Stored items

------------------------------------------------------------------------

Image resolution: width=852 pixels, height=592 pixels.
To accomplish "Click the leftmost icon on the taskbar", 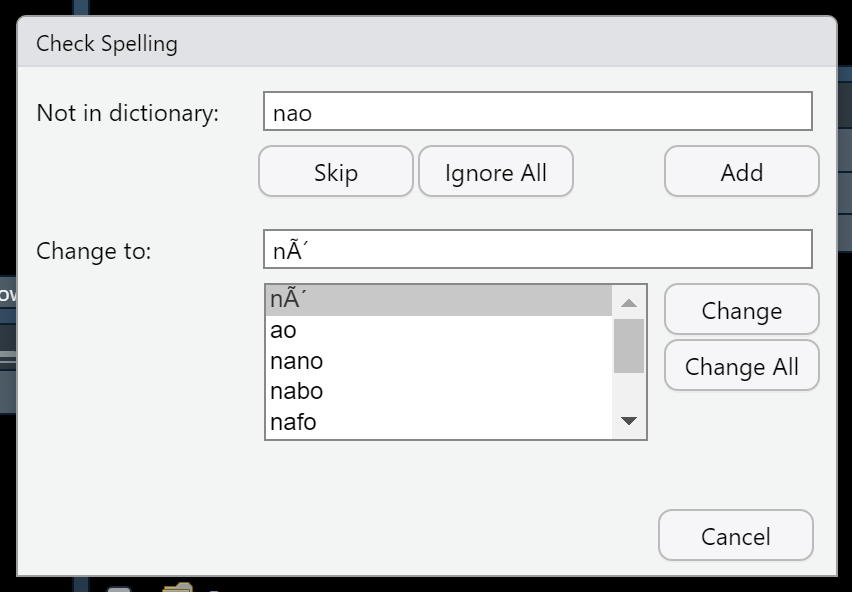I will pyautogui.click(x=120, y=587).
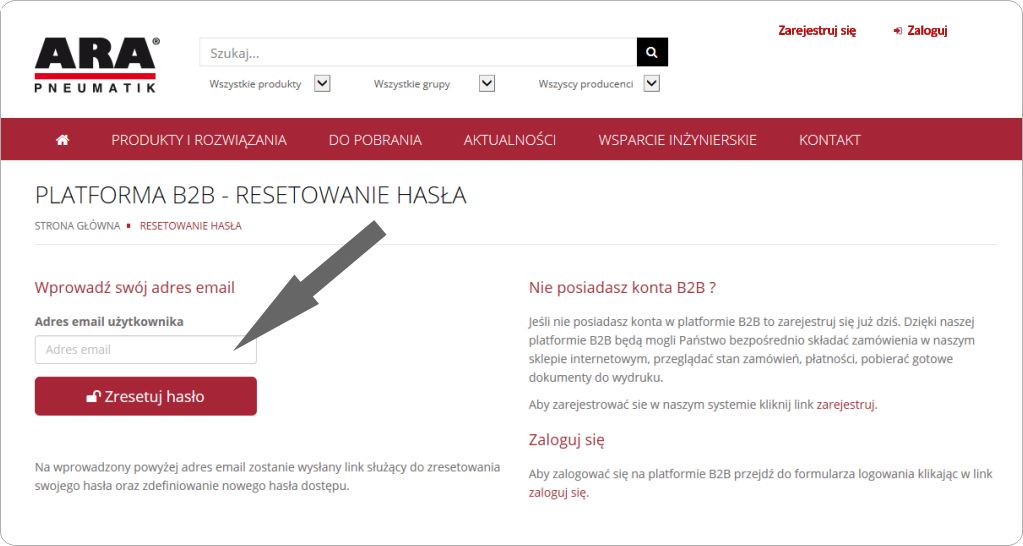Focus the Adres email input field
This screenshot has height=546, width=1023.
pos(145,350)
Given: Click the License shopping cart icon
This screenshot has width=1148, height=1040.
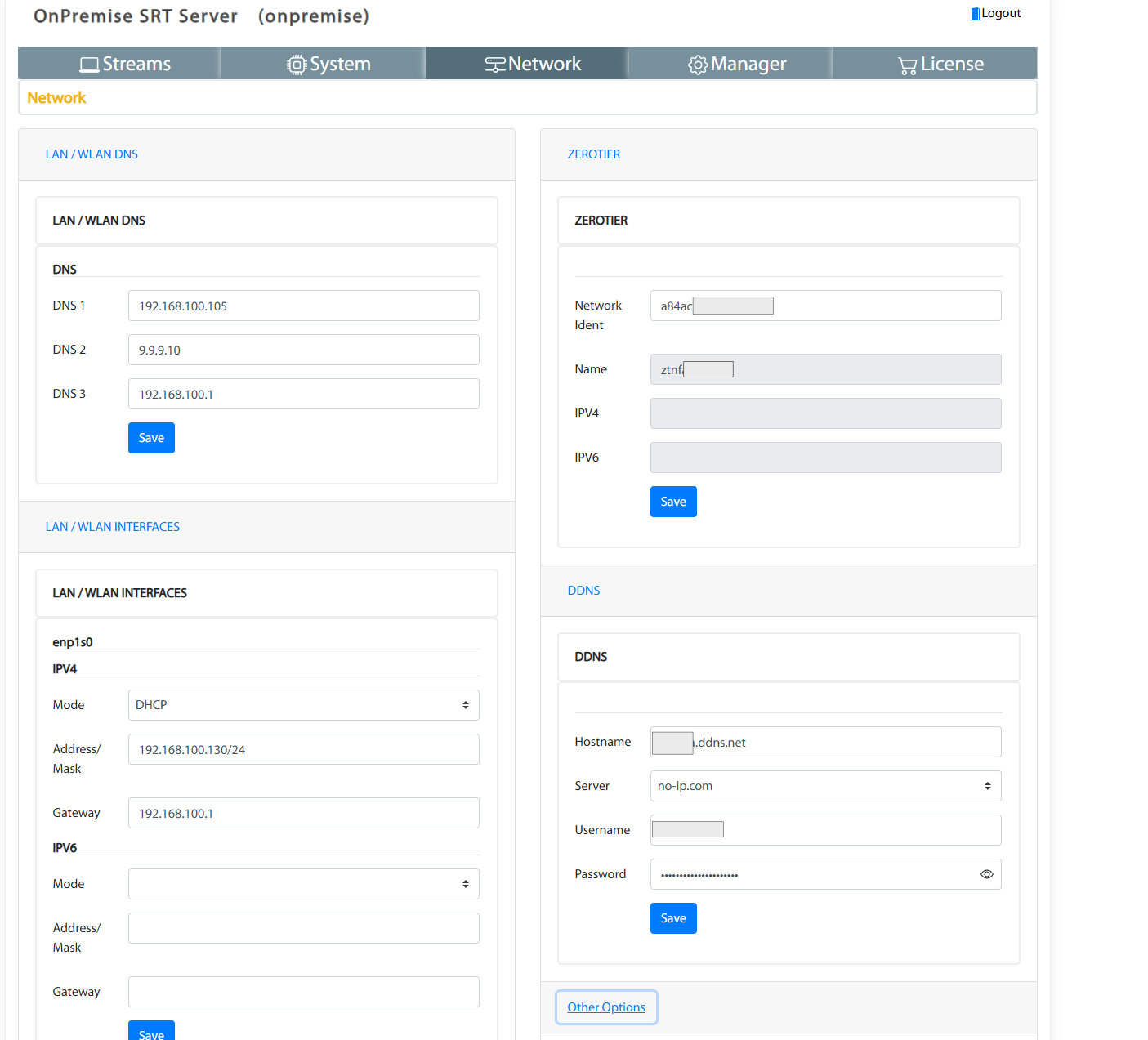Looking at the screenshot, I should 907,64.
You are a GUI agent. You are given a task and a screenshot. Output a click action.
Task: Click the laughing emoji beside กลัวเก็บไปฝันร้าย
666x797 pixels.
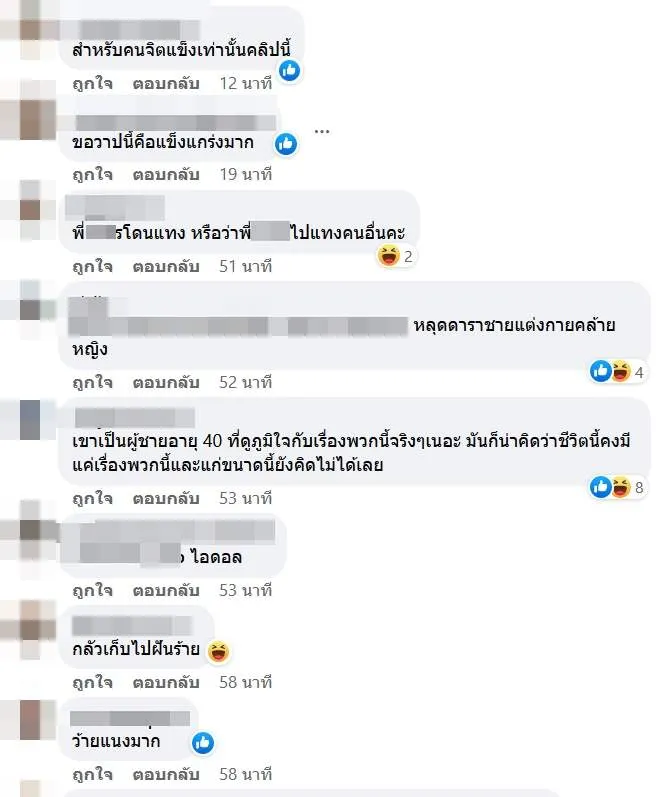point(219,651)
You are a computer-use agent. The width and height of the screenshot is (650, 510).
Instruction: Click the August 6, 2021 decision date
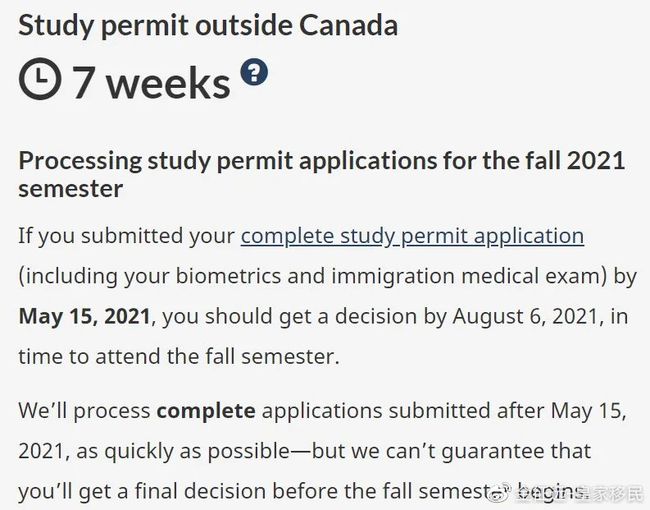click(526, 317)
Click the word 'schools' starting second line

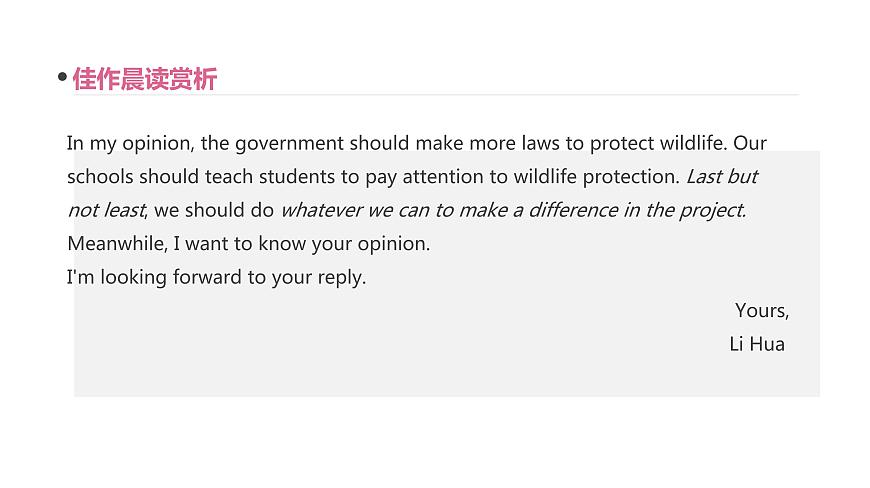[x=100, y=176]
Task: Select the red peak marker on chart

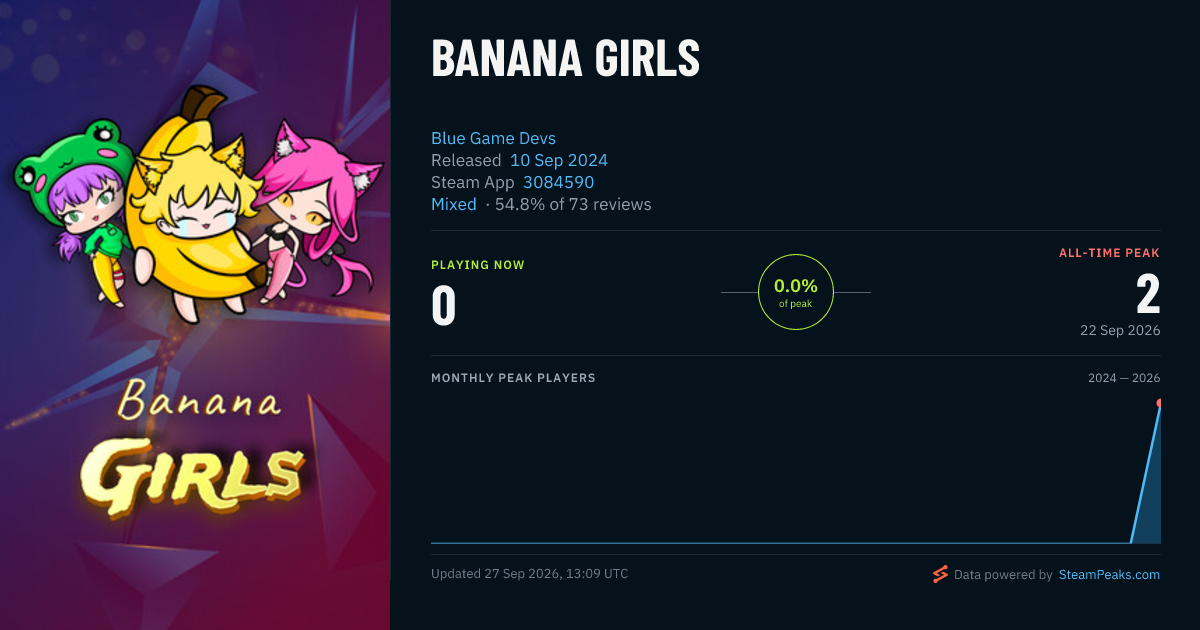Action: click(1159, 403)
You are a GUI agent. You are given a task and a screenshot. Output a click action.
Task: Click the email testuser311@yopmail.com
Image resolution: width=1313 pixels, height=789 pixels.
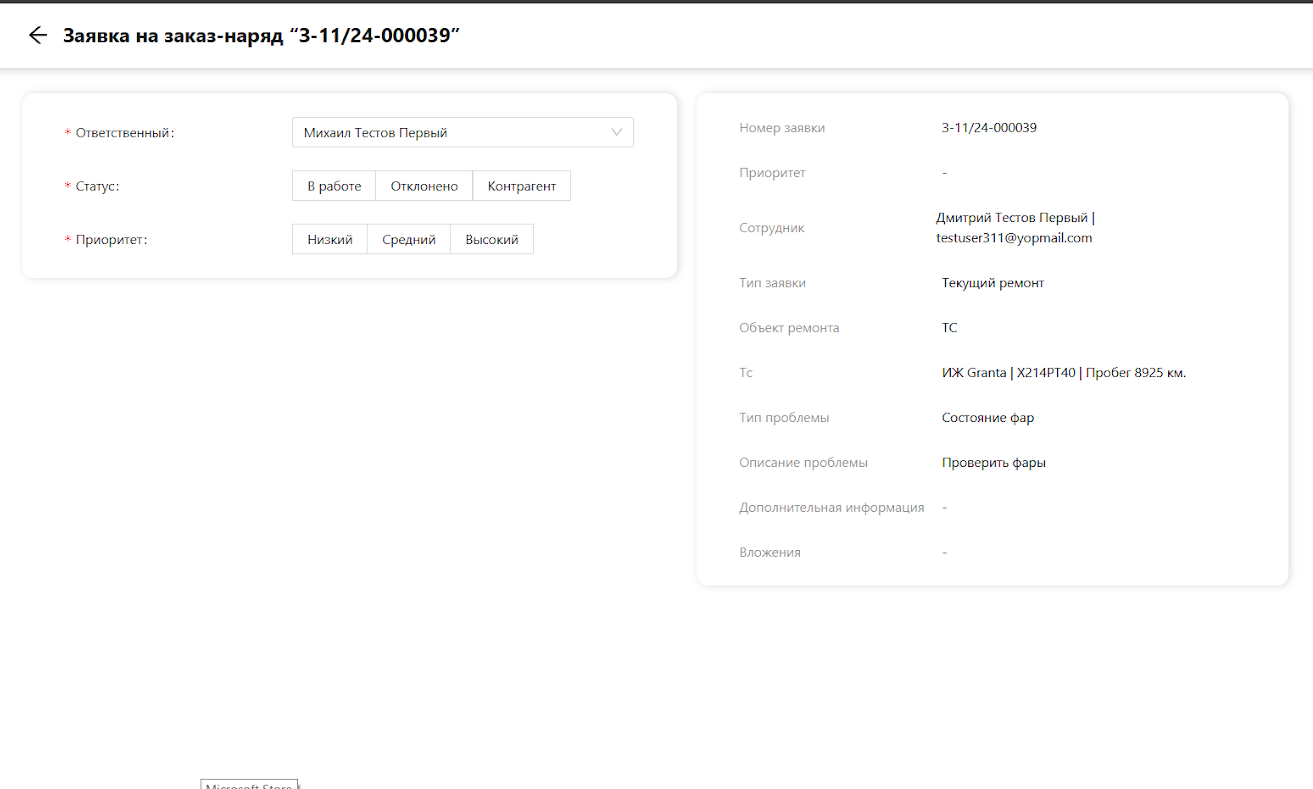click(x=1014, y=238)
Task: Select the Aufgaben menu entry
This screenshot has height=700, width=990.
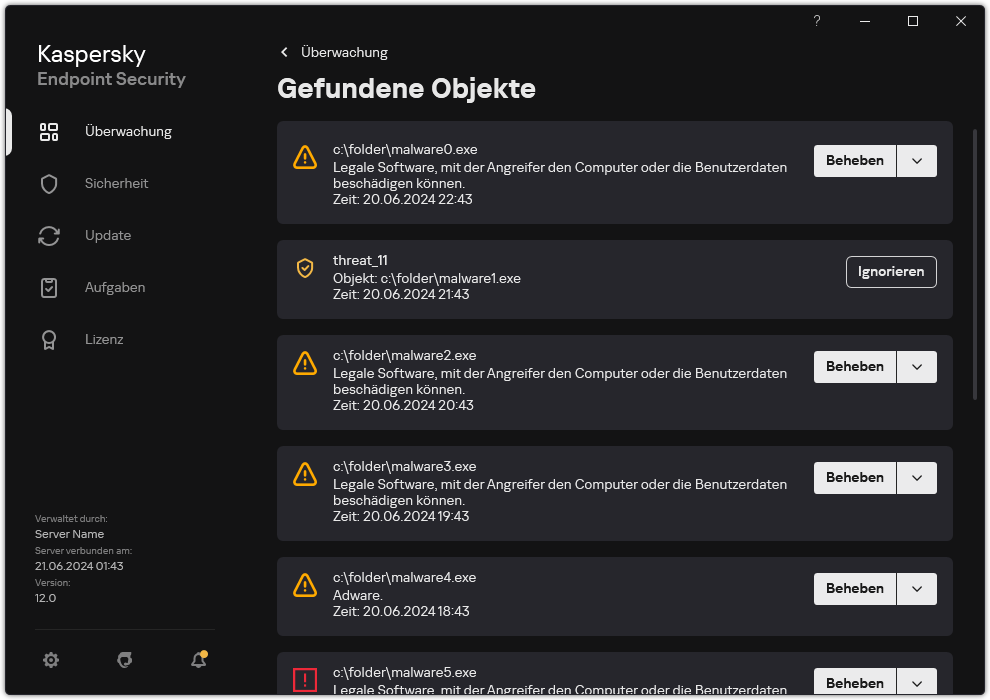Action: (x=114, y=287)
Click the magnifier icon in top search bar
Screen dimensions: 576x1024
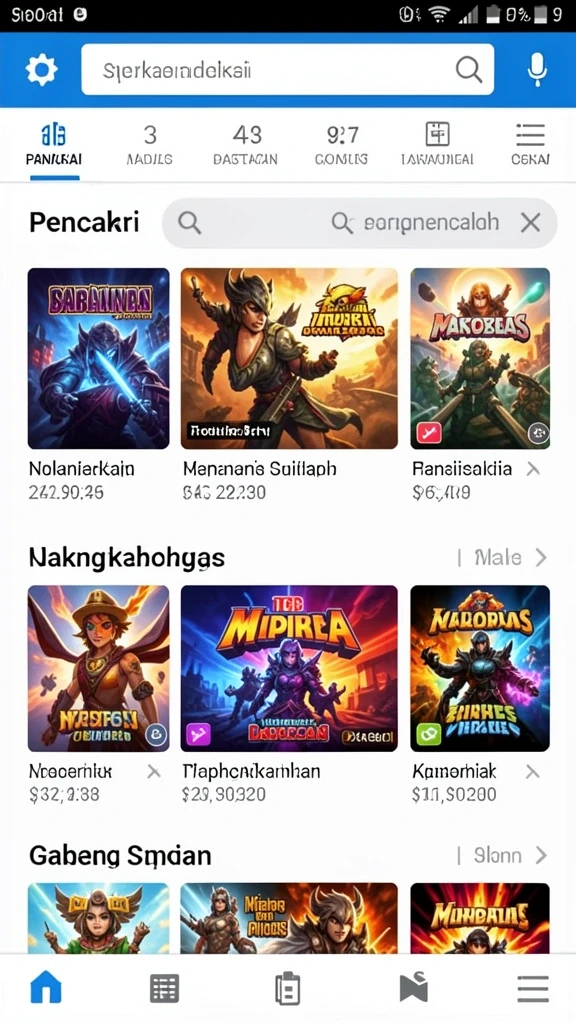pos(468,69)

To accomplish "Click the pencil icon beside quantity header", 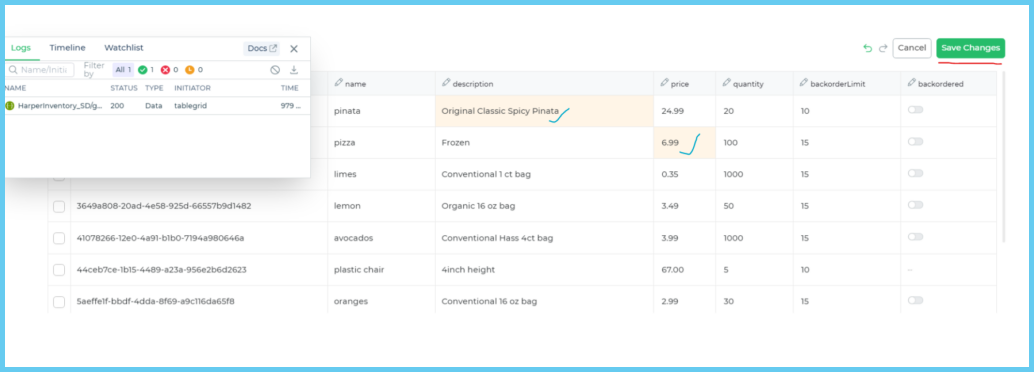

------------------------------------------------------------------------

→ The task
Extract exactly the lines above from the line containing "Instruction: Click the" through the last one, both ends included, but not the pictures.

→ The completed task
Instruction: Click the August 6, 2021 decision date
click(526, 317)
Click the word 'schools' starting second line

[x=100, y=176]
Task: Select the red peak marker on chart

Action: click(1159, 403)
You are a GUI agent. You are given a task and a screenshot. Output a click action.
Task: Click the email testuser311@yopmail.com
Image resolution: width=1313 pixels, height=789 pixels.
click(x=1014, y=238)
Task: Select the Aufgaben menu entry
This screenshot has height=700, width=990.
Action: (x=114, y=287)
Click the magnifier icon in top search bar
Screen dimensions: 576x1024
pos(468,69)

To accomplish "Click the pencil icon beside quantity header", 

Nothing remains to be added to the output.